Oireachtas Joint and Select Committees
Tuesday, 16 July 2013
Joint Oireachtas Committee on Agriculture, Food and the Marine
Groceries Sector: Discussion with the Competition Authority and the National Consumer Agency
3:15 pm
Ms Isolde Goggin:
My understanding is that the grocery code of practice is now Government policy. It was in the programme for Government. That decision is done and dusted and it is being provided for in legislation. If we are collectively given the job we will go for it. It is not practicable to delay until the European Commission has necessarily done and dusted everything. I say that because there will be more evidence at that stage about what does and does not work. That is why we suggested the possibility of building a review period into the legislation because a year or two down the road one might have more solid evidence as to how one would get over these kinds of problems.

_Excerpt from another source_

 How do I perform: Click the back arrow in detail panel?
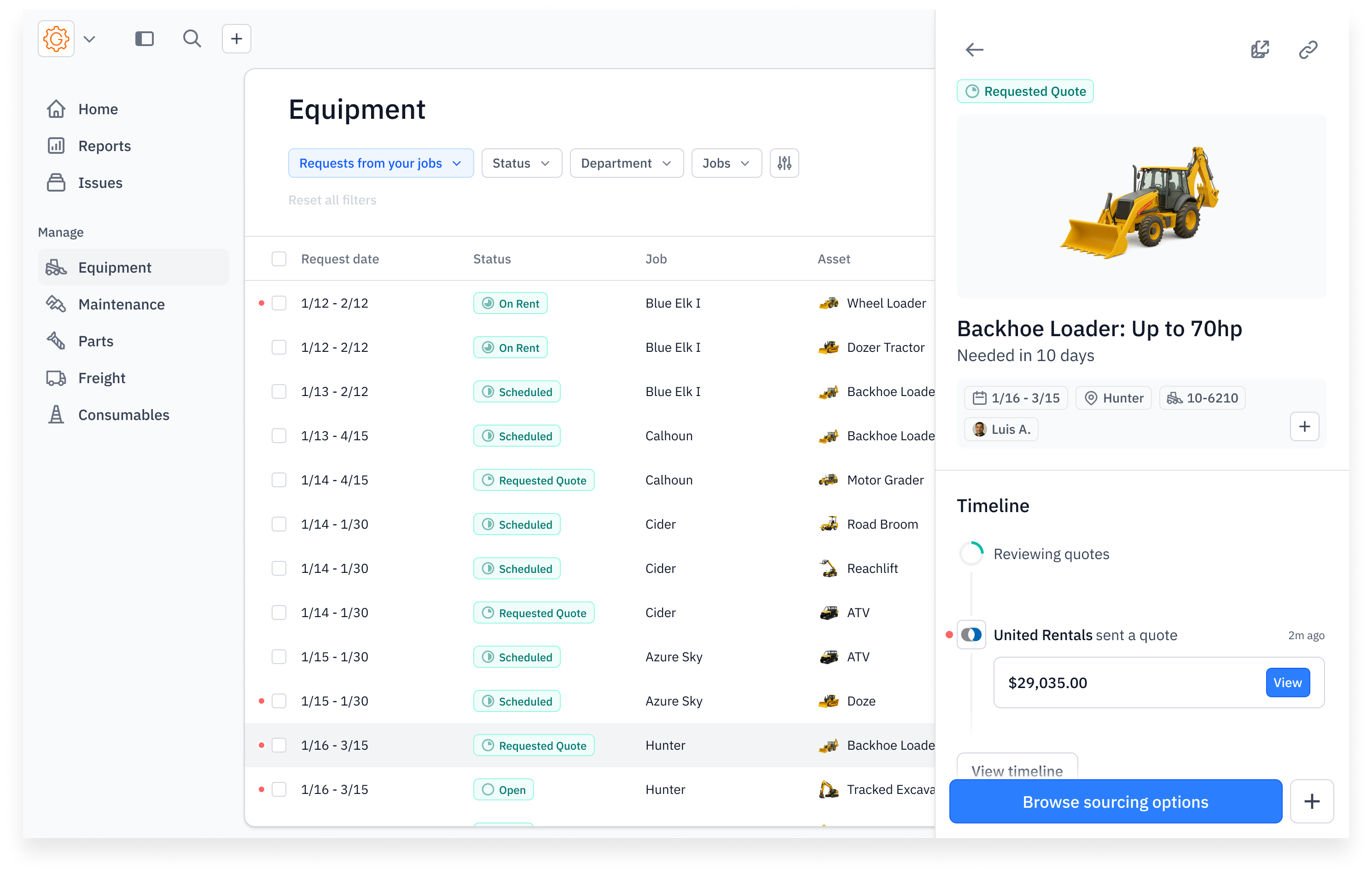point(974,50)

At the time we made the submissions there was no response except that the policy subsequently comes out and is developed. There are no individual responses to submissions because it is a public consultation to which we were submitting. We were trying to look at ways of making it more effective and giving it teeth. Among the suggestions we had was that if we carry out an enforcement under the 2006 Act one could apply for a declaration that a certain practice is illegal and get an injunction to stop people doing it again. If a private company that is affected by an unfair trading practice takes a court action it can get damages. We suggested that it be considered that double damages would be given because it would give more of an incentive for people to get over their reluctance. No retaliatory delisting is likely to be an element of a code of practice. As Senator O’Keeffe said, people use language in different ways and people can describe things in different ways, so there is always a possibility that something might happen and not be identified.
We looked at the possibility of limiting exposure to costs for plaintiffs in private actions. One could imagine that for a smaller supplier going up against a much larger retailer or a small retailer taking on a large supplier the cost of a private court action could be substantial. Another issue that has since been solved under the Competition (Amendment) Act 2011 related to the notion that if the Competition Authority took a case then someone could go straight in to seek follow-on damages without having to prove the entire case all over again. As the lawyers say, it would be a res judicata. At that stage the suggestions we were making were aimed at strengthening the existing legislation rather than the code of practice. I am sorry to say I do not have a good solution to the question of confidentiality versus having teeth.